Improving Symbiosis Firewall


I like the Symbiosis firewall system, but started to look at improving it, mostly aimed at catching and stopping ‘persistent’ offenders, who often are using exhaustive decryption to get logins and passwords. I posted some thoughts about it in the Symbiosis Github site - see Big caveat: all of this has been done on stretch, I am unsure if it will work on previous Debian systems,

I’ve now made some changes with a view to allowing them to be installed without changing the current set of distributed files. The main thinking is to make better use of the sqlite3 database that is used to record firewall ‘incidents’, allowing the past to have much better effect on the future.

Step 1

Provide a local version of symbiosis-firewall-blacklist, which is the script that looks for patterns in files and manages files in /etc/symbiosis/firewall/blacklist.d, these files later are used to create the firewall.
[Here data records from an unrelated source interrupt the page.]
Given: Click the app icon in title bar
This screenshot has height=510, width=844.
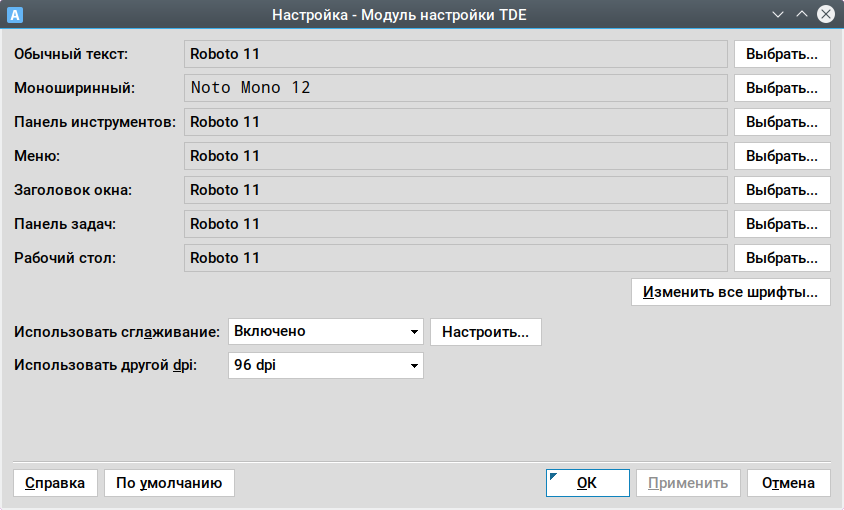Looking at the screenshot, I should pyautogui.click(x=15, y=15).
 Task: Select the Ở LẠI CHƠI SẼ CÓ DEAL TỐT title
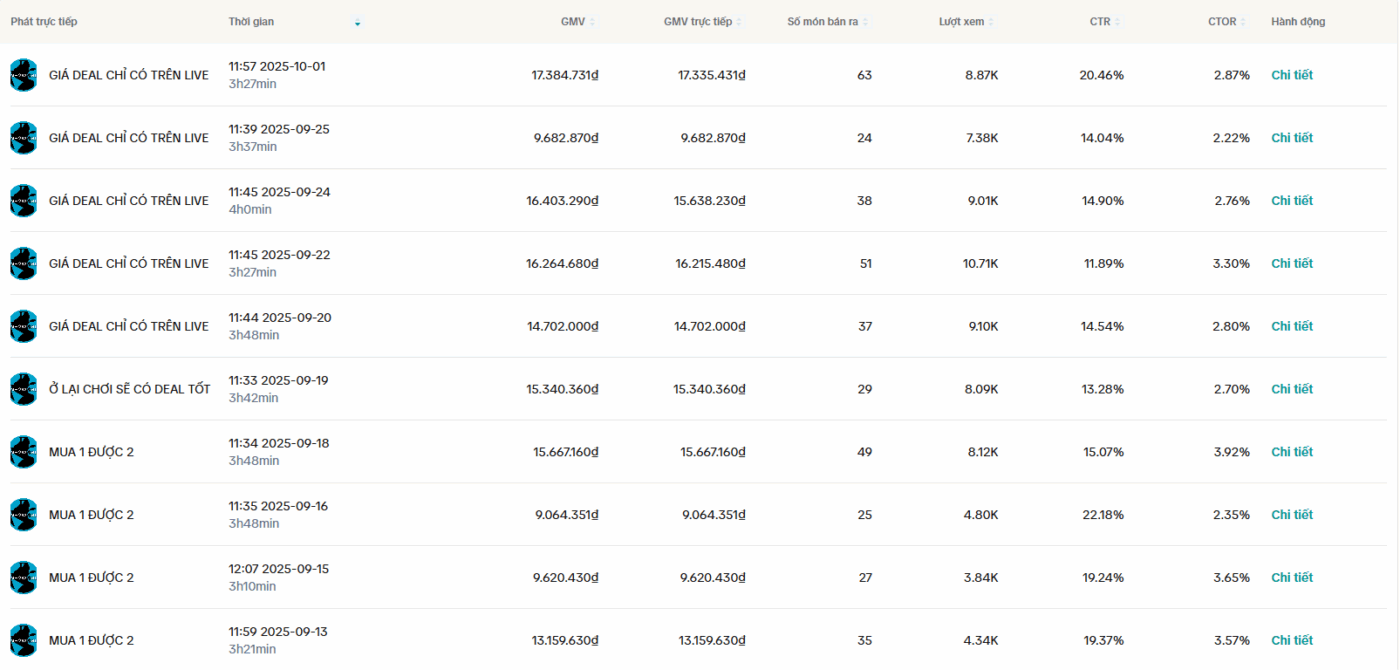click(129, 389)
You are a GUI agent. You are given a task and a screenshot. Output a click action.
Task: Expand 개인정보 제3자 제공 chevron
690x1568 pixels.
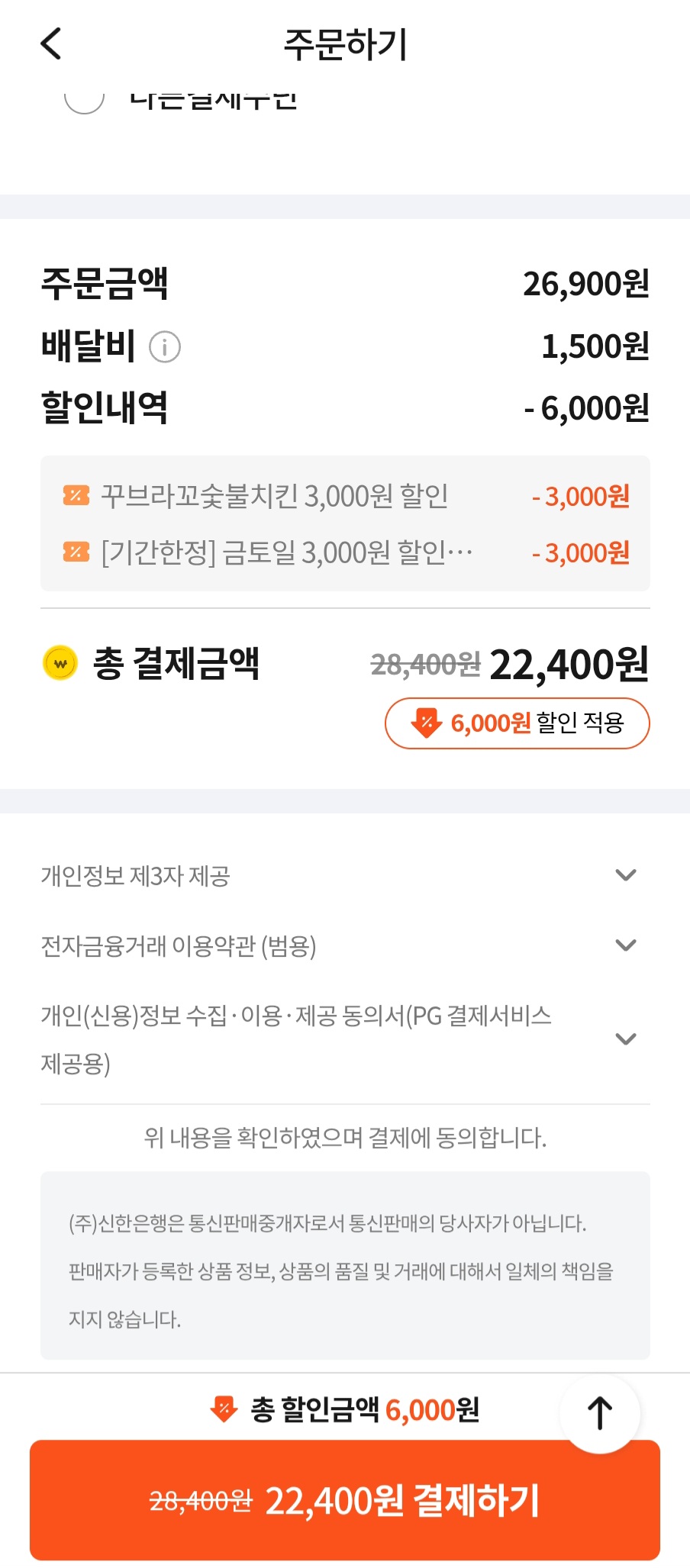click(x=626, y=875)
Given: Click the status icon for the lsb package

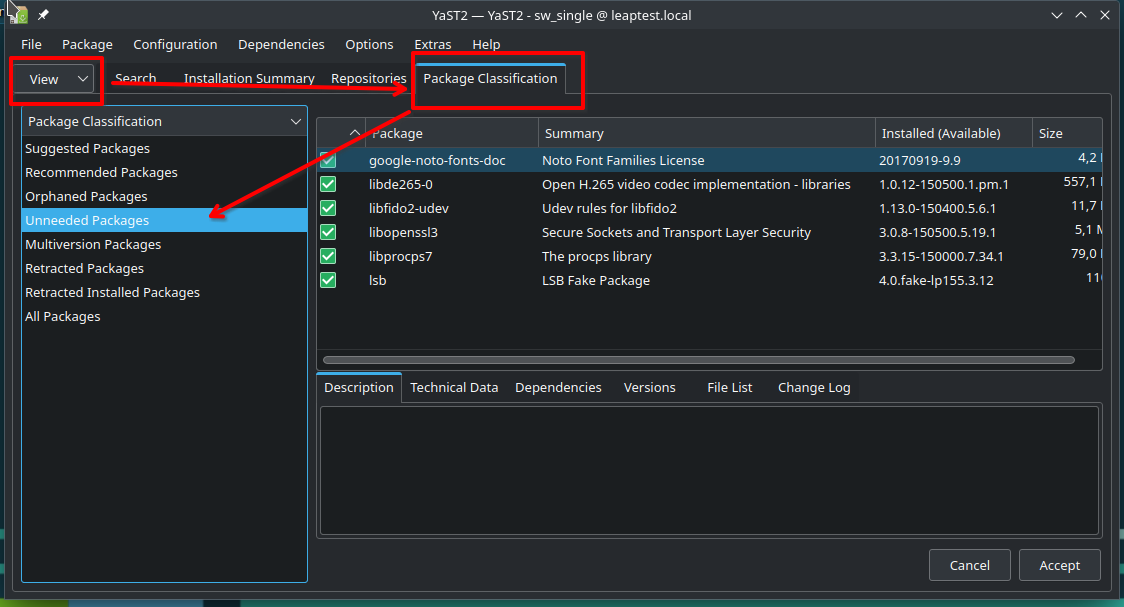Looking at the screenshot, I should [328, 280].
The new version has two new arguments:

–block-period (or -A)
Allows you to specify the number of days that are taken into account when the script finds a matching line, and counts to see if the --block-after count has been reached. Zero means look at all entries in the database for the matching IP and use the sum of all incidents.

The installed script only looks at the count from the current processing cycle, which can be quite a short time because the script only looks at the section of the log file that has been added since the last time the script was run. So if effect, it isn’t using its memory, and bad sites that come back intermittently don’t rack up an appropriate score.

–block-all-period (or -B)
Allows you to specify the number of days taken into account when evaluating IPs that should be blocked on all ports, because their incident count is is larger than the number specified in the --block-all-after argument (default 100). The number for this argument can also be zero which means that it uses the entire stored incident database.
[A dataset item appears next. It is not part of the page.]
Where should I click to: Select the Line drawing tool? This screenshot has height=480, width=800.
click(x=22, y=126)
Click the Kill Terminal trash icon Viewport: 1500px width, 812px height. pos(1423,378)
The installed script only looks at the counts for the last 24 hours, so is not really using its memory effectively, bad IPs can come back every other day and avoid being picked up.


I’ve installed my revised version of symbiosis-firewall-blacklist in /usr/local/sbin, and placed the revised blacklist.rb file in /usr/local/lib/site_ruby.I am by no means a ruby coder, and putting the file here may not be ‘right’, it appears to work, but may not be following the rules that should be followed. I am sure that someone will pick me up on any transgression should this not be ‘OK’.

Then I changed the cron.d file - /etc/cron.d/symbiosis-firewall from

5,20,35,50 * * * * root [ -x /usr/sbin/symbiosis-firewall-blacklist ] && /usr/sbin/symbiosis-firewall-blacklist


5,20,35,50 * * * * root [ -x /usr/local/sbin/symbiosis-firewall-blacklist ] && /usr/local/sbin/symbiosis-firewall-blacklist -a 10 -e 5 -A 0 -B 0

which sets
–block-after (-a) to 10 incidents (rather than the default 25)
–expire-after to 5 days (rather than the default 2 days)
–block-period to check all entries in the database
–block-all-period to check all entries in the database

The effect of this is that: you catch persistent offenders more often and simply keep them out.

Step 2

It occurred to me that there was no feedback from the firewall itself in this loop. So after 5 days, these people would be let in again and they would be detected again. But the firewall is only updated hourly, so in that time they could come back and hammer away. The solution is to provide a script that’s run just before the firewall is updated, which looks to see which of the IP addresses has tried to access the machine, and then updates the time on the appropriate file if they have. Updating the time stops the file from being removed automatically, and simply keeps persistent robots out.

This uses a new script symbiosis-update-blacklist - which is written in python (because I was happier with that). This gets installed in /usr/local/sbin too. Then the firewall reload line in /etc/cron.d/symbiosis-firewall is changed from

@hourly root [ -x /usr/sbin/symbiosis-firewall ] && /usr/sbin/symbiosis-firewall
@hourly root [ -x /usr/sbin/symbiosis-firewall ] && ( /usr/local/sbin/symbiosis-update-blacklist; /usr/sbin/symbiosis-firewall )

This idea really works, I’ve got at least two sites who hammer away, ones been trying for over a month now. Eventually some of these do seem to go away.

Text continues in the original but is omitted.